It’s really a two part issue: 
1. We simply don’t have enough information about the situation. How and why was Watts disgraced? Did people have reason to fear him or did he just generically screw up somehow? How significant was his work to security? Was anyone actually able to improve on it? What does “updating security” even mean in this case? Do we know that Ironwood didn’t make improvements in the year following the Fall of Beacon? Do we know that Watts didn’t just get around any additional measures because he’s a genius? Would updating what they currently have put everyone at risk in any way? How long would this take? What kind of manpower and training do you need to achieve it? And remember, everyone thinks he’s dead. How is he a threat anymore? On the other side, why in the world are “fix wall” resources supposedly the same as “build communication tower” resources? How exactly was the wall breached in the first place? Is it a waste of resources to fill it up if a few grimm are just going to knock it down again tomorrow? Basically, we know very little about what’s going on. Rather, RWBY relies on buzz-words to generate a simplistic conflict. There’s a fight over “resources” but no one lays out what kind, what precisely they’re for, why we can’t use something else to at least temporarily fix the wall, why Robyn didn’t do what she set out to do once she had said resources, etc. Because (again) laying out these details would mean either a) coming up with reasons for why Ironwood is actually a horrible person for not doing X, Y, and Z (which is hard) or b) admitting that oh, it makes sense that he wouldn’t take the time to change access information for a dead man. If a cousin of mine passes and I get access to their Facebook info, it’s not a first priority of mine to make sure that they can never access it again on the off chance they resurrect. And, you know, updating an entire city’s security is a little different than changing a login password. Especially when you’re trying to keep them safe from grimm and an evil queen. Messing with the security created by a guy who you believe is dead simply isn’t high on the priority list. 
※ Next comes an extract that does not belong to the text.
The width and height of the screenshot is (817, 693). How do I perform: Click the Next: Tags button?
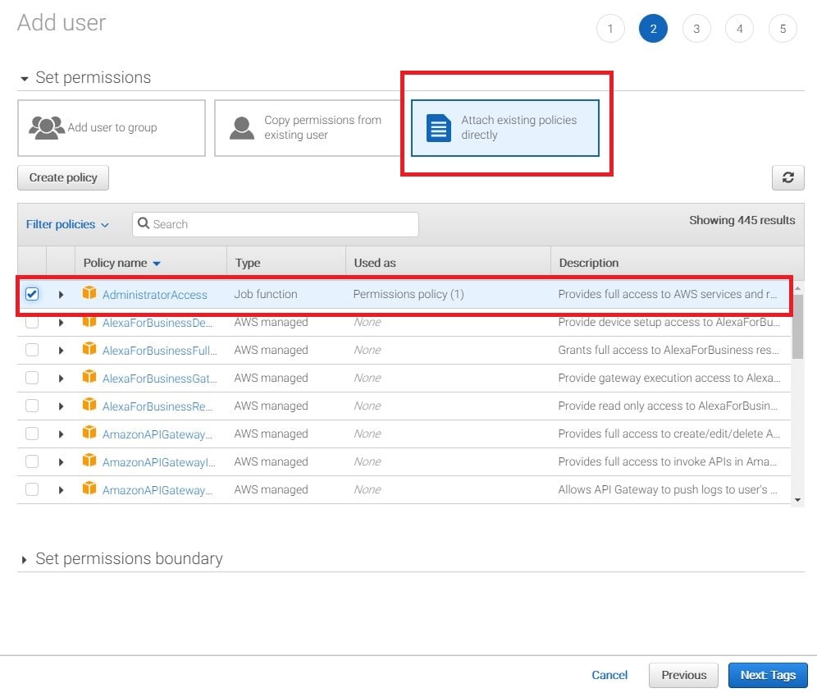[768, 675]
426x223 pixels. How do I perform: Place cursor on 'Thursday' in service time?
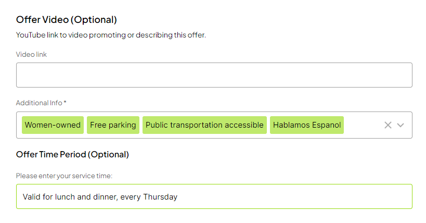161,197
2. Then yes, we’ve got the fact that though Ironwood is in charge he is not solely responsible for coming up with every idea and shouldering every bad outcome, especially when surrounded by those who insist they’re his equals. Robyn wants to be a leader? Then lead. Find a way to actually help as opposed to stealing things when you don’t even know what they’re for. And then, it seems, not using them for the noble reason you stole them in the first place. RWBYJNR wants to help people? Then try to do that! They actively undermined Ironwood at every turn and then stood there pissed that he hadn’t found perfect solutions to both the Amity and the Salem situation, without bothering to try and come up with solutions themselves. Ironwood thought he’d figured out a way to beat Salem. They didn’t bother to correct him. Ironwood needs resources, they don’t try and come up with an alternative. Ironwood suggests they stop the project altogether, they insist he keep going... while also still criticizing him for what he has to do to achieve it. If they thought the hole was so important then at least attempt to think up a way to fill it. If they thought security was so important then maybe ask if it’s been updated and, if not, why? How might we achieve that? I don’t see why Ironwood should be held accountable for not foreseeing every insane scenario (two “dead” villains come back to wreak havoc on the city) while everyone else gets a pass.This entire volume was the equivalent of the group yelling at one individual to fix everything, right now, perfectly, and then getting mad when he failed to do so due to inaccurate information on their end, shit options, and basic human mistakes. Which is precisely what we saw in Volume 6. “Why haven’t you found a way to defeat Salem?” the group asks Ozpin, doing nothing to try and find a way to defeat her themselves. “How dare your plan to defeat Salem have downsides,” the group says to Ironwood, doing nothing to try and alleviate those consequences. They want to be treated as leaders but so far have done very little to actually try and improve situations. RWBYJNR remains quite happy to foster that responsibility off onto someone else.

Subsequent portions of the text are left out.